Fa était inquiète car elle doit prochainement passer son « entretien de naturalisation ». Elle parle (avec un léger accent du midi) et écrit bien le français. Mais elle redoute les questions sur l’histoire de France. Elle s’est adressée à plusieurs associations pour trouver de l’aide, mais s’est heurtée à des refus. Je lui suggère alors de télécharger sur son portable l’application Gemini, ce quelle fait. Elle est surprise de la réponse précise et documentée obtenue, par oral et par écrit.

Dorénavant elle va pouvoir, d’où qu’elle soit, interroger ce logiciel d’Intelligence Artificielle, pour s’informer sur le type de questions qui pourront lui être posées et sur les réponses à donner, par exemple en histoire de France en profitant au passage de la correspondance oral-écrit…

Si le rôle de l’IA est ici plutôt positif, il est important de rappeler que cet outil est à employer avec énormément de pincettes. La qualité des réponses dépend grandement des sources interrogées par les modèles, et des instructions, appelées « prompt », données par l’utilisateur à l’outil. Lors de nos permanences, nous déconseillons ainsi fortement aux personnes qui viennent nous voir de se fier aux réponses de ChatGPT et de ses concurrents dès qu’il est question de démarches administratives, encore plus quand cela concerne le droit des étrangers : les règles changent trop souvent, le contexte local n’est pas connu par ces outils qui, par ailleurs préfèrent affirmer des choses fausses plutôt que d’avouer qu’ils ne savent pas.

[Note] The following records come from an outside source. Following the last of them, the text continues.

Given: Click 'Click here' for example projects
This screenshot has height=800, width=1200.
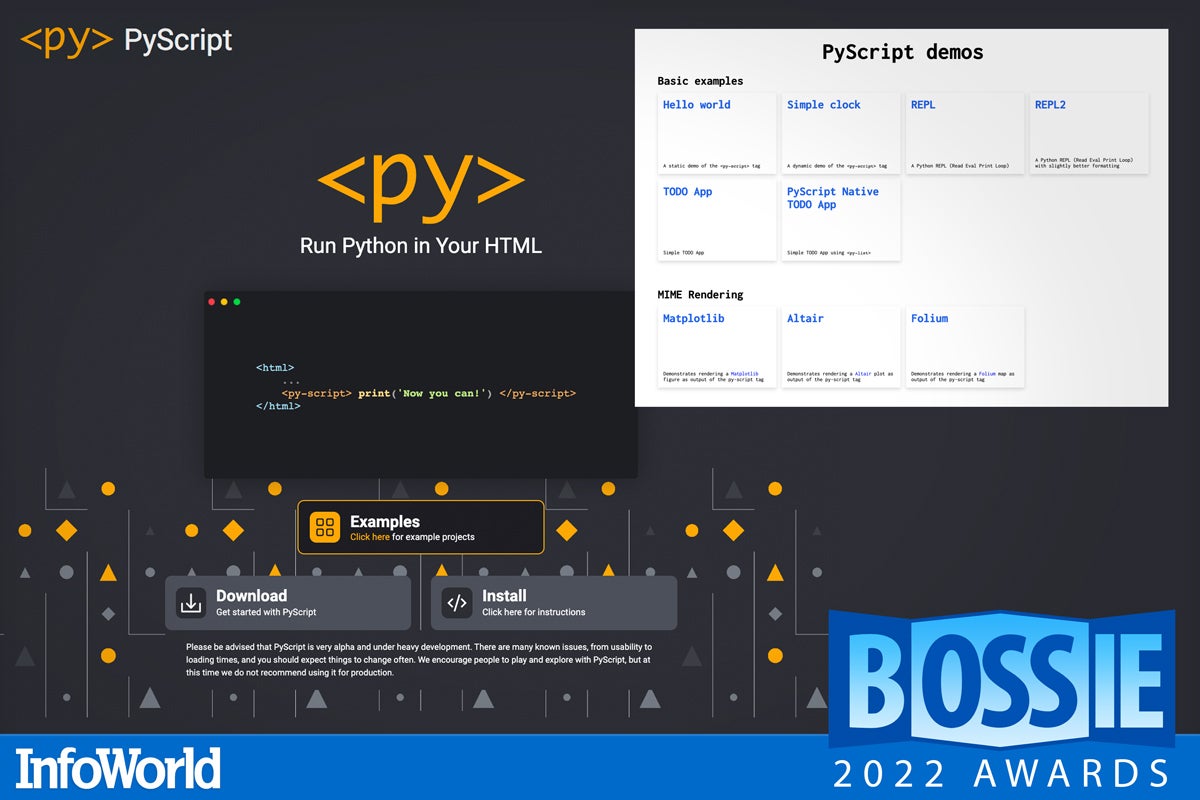Looking at the screenshot, I should tap(372, 536).
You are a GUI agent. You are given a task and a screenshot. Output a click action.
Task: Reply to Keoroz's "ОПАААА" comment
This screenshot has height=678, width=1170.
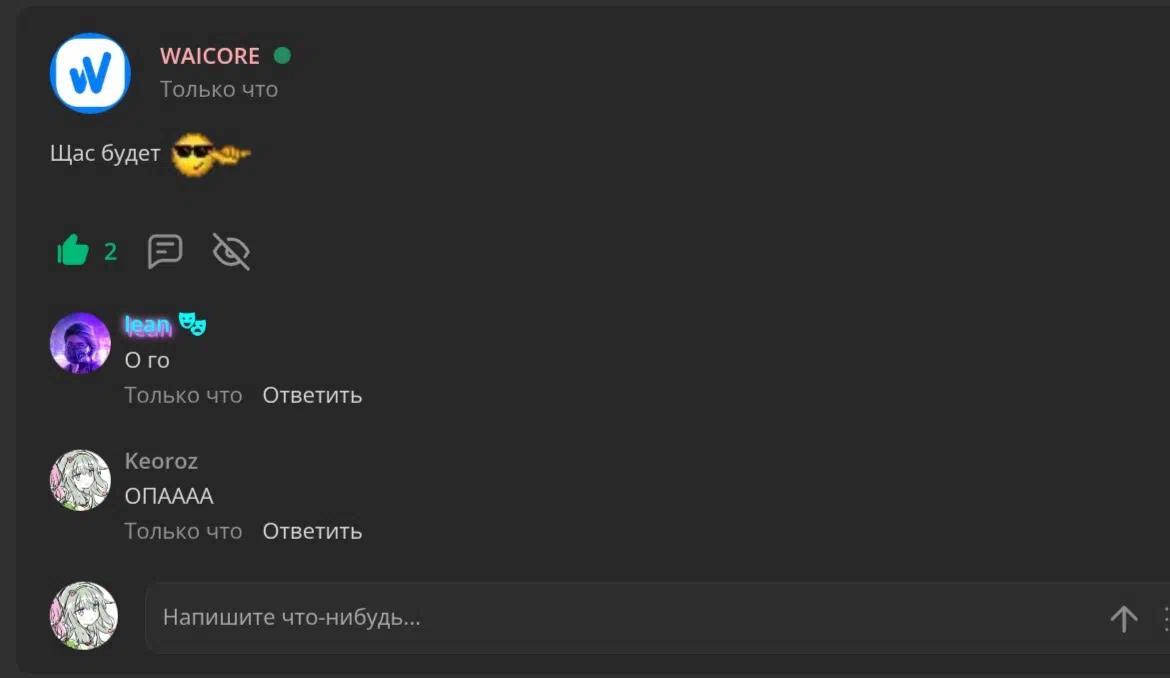[x=312, y=531]
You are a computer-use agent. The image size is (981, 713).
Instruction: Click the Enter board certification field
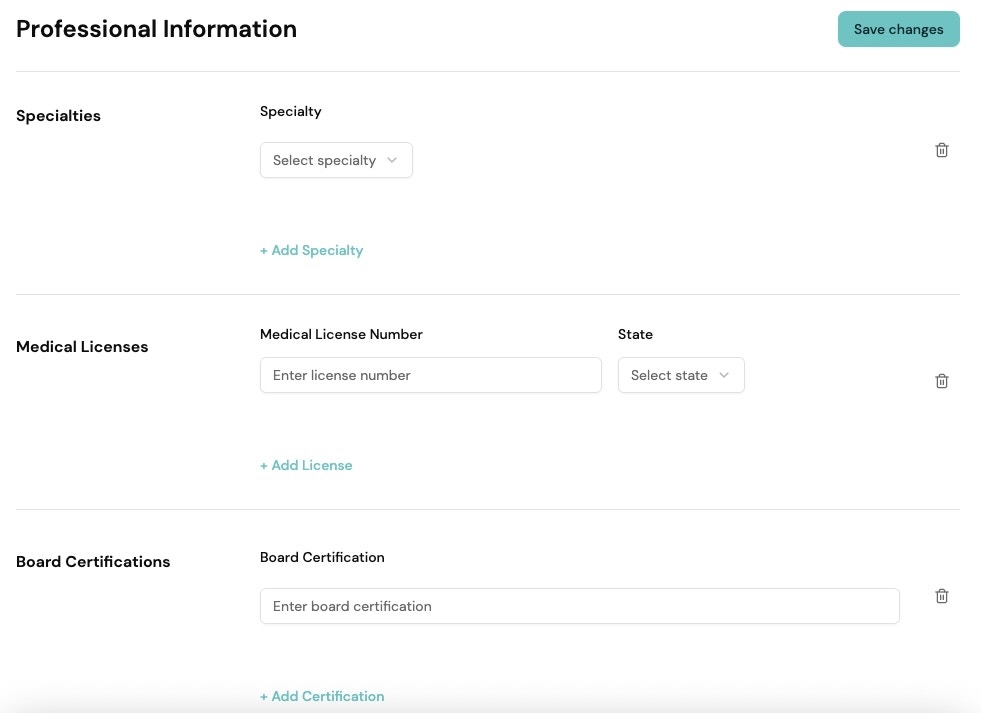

Ces réserves, l’administration n’en a manifestement pas grand chose à faire. La préfecture de l’Hérault participe ainsi à une expérimentation lancée en 2024 s’appuyant sur l’intelligence artificielle pour répondre à des questions, notamment concernant les démarches que doivent entreprendre les étrangers en France. Le moins que l’on puisse dire c’est que les usagers ne sont pas satisfaits : les réponses floues voire inexactes, sont manifestement relues par du personnel qui n’est pas directement affecté ni formé aux questions complexes relatives au séjour. Derrière une illusion de modernité se cache une dématérialisation et une déshumanisation qui ne bénéficie qu’à l’administration, et pas aux administré.e.s.

Pour en revenir à Fa, on espère néanmoins que ce nouvel outil viendra à son secours dans ses démarches pour acquérir la nationalité française.